##### Excerpted data #####

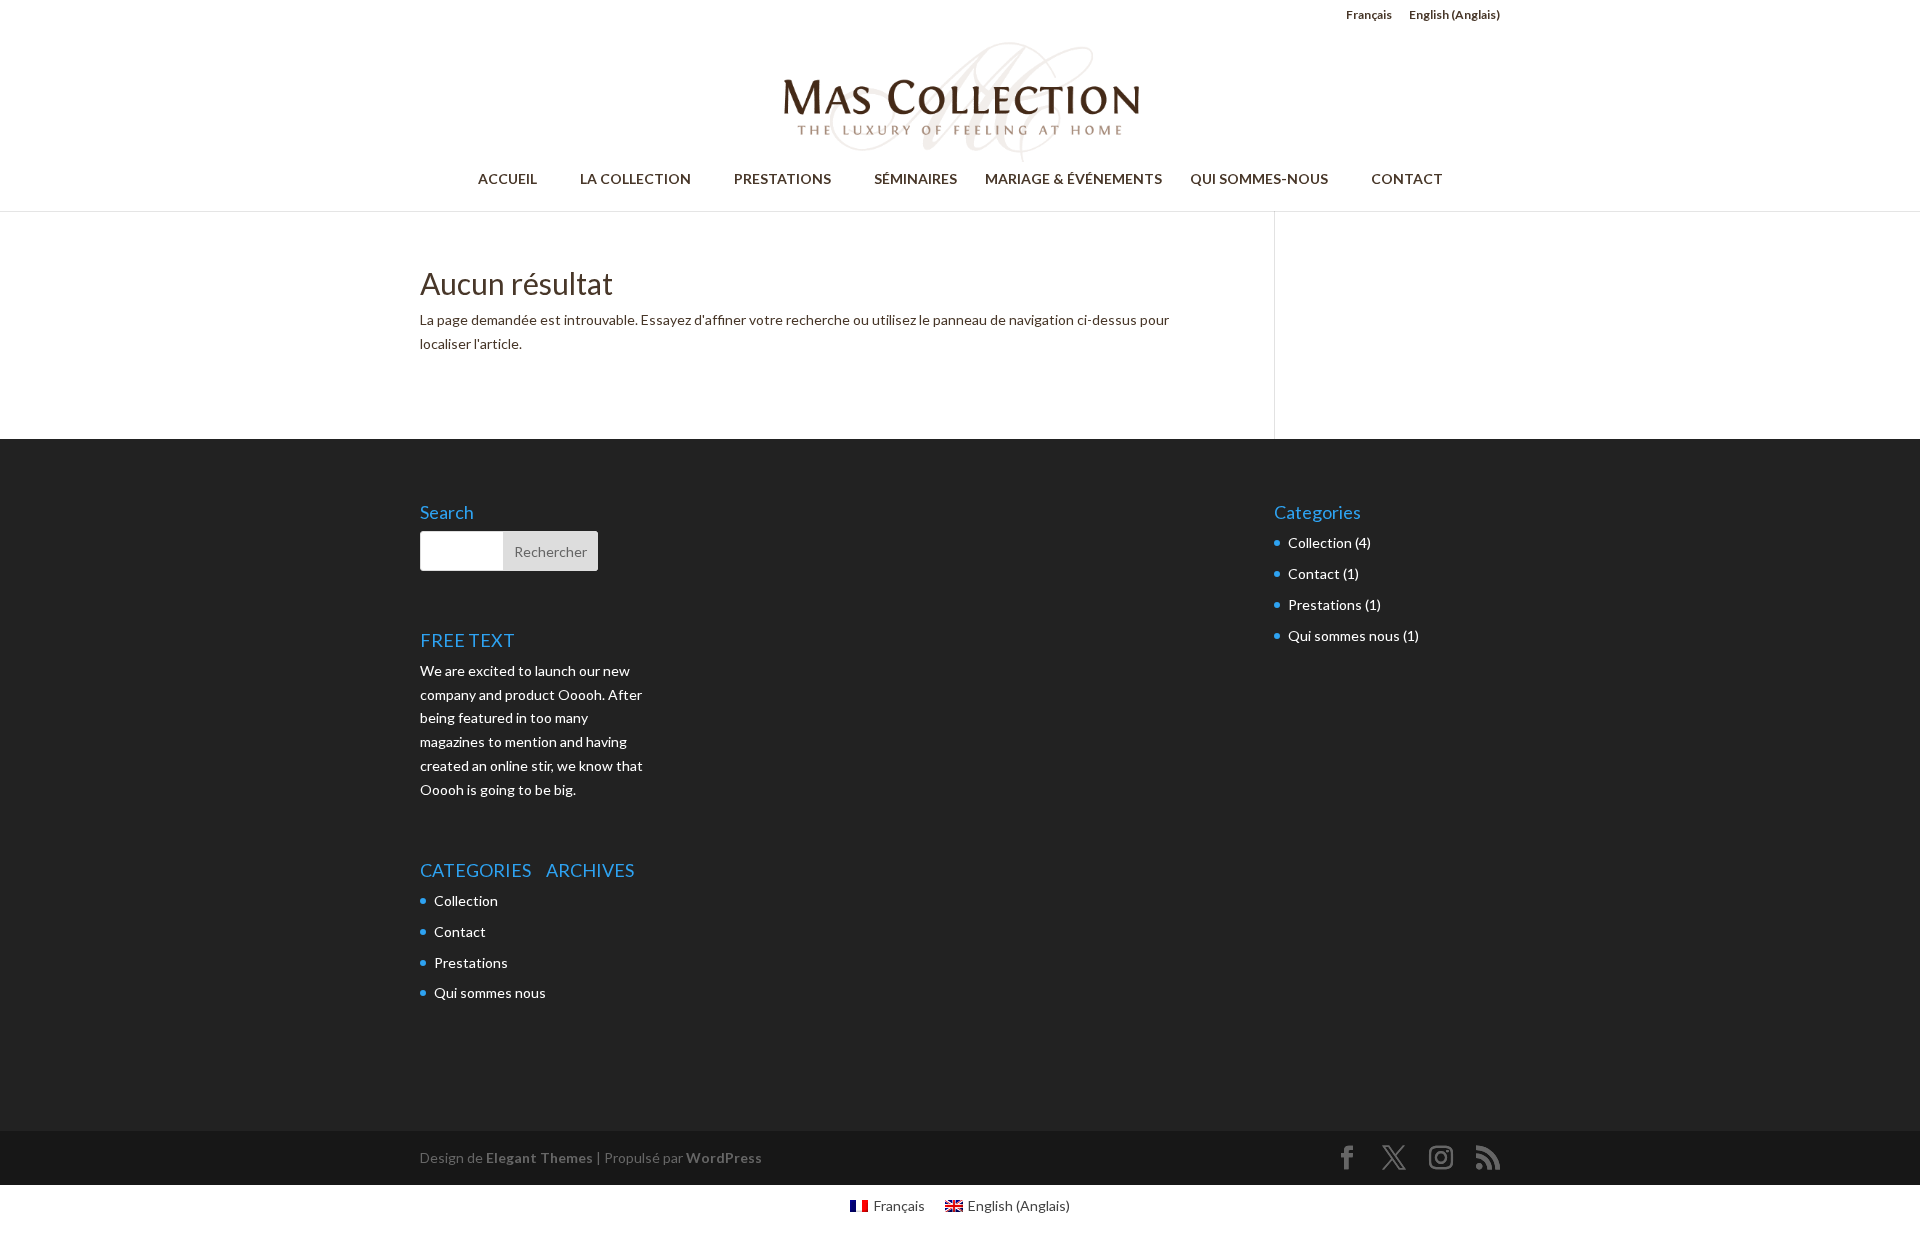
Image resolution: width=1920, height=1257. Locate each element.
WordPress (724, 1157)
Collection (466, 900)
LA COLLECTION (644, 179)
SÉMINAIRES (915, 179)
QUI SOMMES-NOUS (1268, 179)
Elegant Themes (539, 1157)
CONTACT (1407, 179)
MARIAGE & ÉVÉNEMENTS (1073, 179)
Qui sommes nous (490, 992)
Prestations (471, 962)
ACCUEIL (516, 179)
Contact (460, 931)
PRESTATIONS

#####

Brief: Everything in the material must be duplicated exactly, except the pictures.

Written solution:
Image resolution: width=1920, height=1257. Locate each element.
WordPress (724, 1157)
Collection (466, 900)
LA COLLECTION (644, 179)
SÉMINAIRES (915, 179)
QUI SOMMES-NOUS (1268, 179)
Elegant Themes (539, 1157)
CONTACT (1407, 179)
MARIAGE & ÉVÉNEMENTS (1073, 179)
Qui sommes nous (490, 992)
Prestations (471, 962)
ACCUEIL (516, 179)
Contact (460, 931)
PRESTATIONS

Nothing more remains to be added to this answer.